OBJECTIVES: Geographic atrophy (GA) is a retinal disease with irreversible lesion growth that may lead to blindness, impair functional vision, and impact patients’ independence. It is associated with significant economic burden to society and healthcare systems with no available treatments outside the United States. Health-related quality-of-life (HRQoL) data suitable for generating utility values in GA populations are unavailable. This study aimed to explore the HRQoL impact of GA to generate a set of health-state vignettes. These will be valued using the time trade-off approach to obtain utilities for use in economic evaluations of treatments for GA.

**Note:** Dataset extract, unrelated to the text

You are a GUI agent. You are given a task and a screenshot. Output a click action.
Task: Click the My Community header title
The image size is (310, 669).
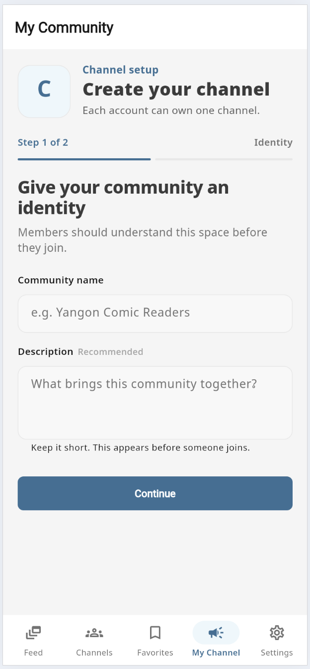tap(64, 27)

METHODS: Qualitative interviews with patients with GA and retina specialists were conducted to elicit data on the HRQoL impact of GA. Patients across a range of disease severities were interviewed to obtain personal accounts of the HRQoL impact of the disease, and retina specialists provided views of the HRQoL impacts on patients as the condition progresses. Data were analysed using thematic analysis.

RESULTS: Interviews were conducted with 3 retina specialists and 9 patients (mean age, 71 years) with GA across a range of mild to severe visual impairment, based on best-corrected visual acuity (BCVA) scores. There was convergence between patients and retina specialists on the symptoms of GA experienced. The most severe impacts of GA on HRQoL reported by participants were blurred or lost central vision, loss of reading ability, and headaches/strain on eyes. Patients also reported experiencing anxiety about their condition deteriorating. Some patients perceived their disease severity worse than the retina specialists would ascribe based on their BCVA measurements, and others as better. This may be related to the personal experiences of patients.

CONCLUSIONS: GA has a significant negative impact on patients’ HRQoL. A discrepancy in perceived disease severity was observed between some patients and retina specialists based on BCVA measurements.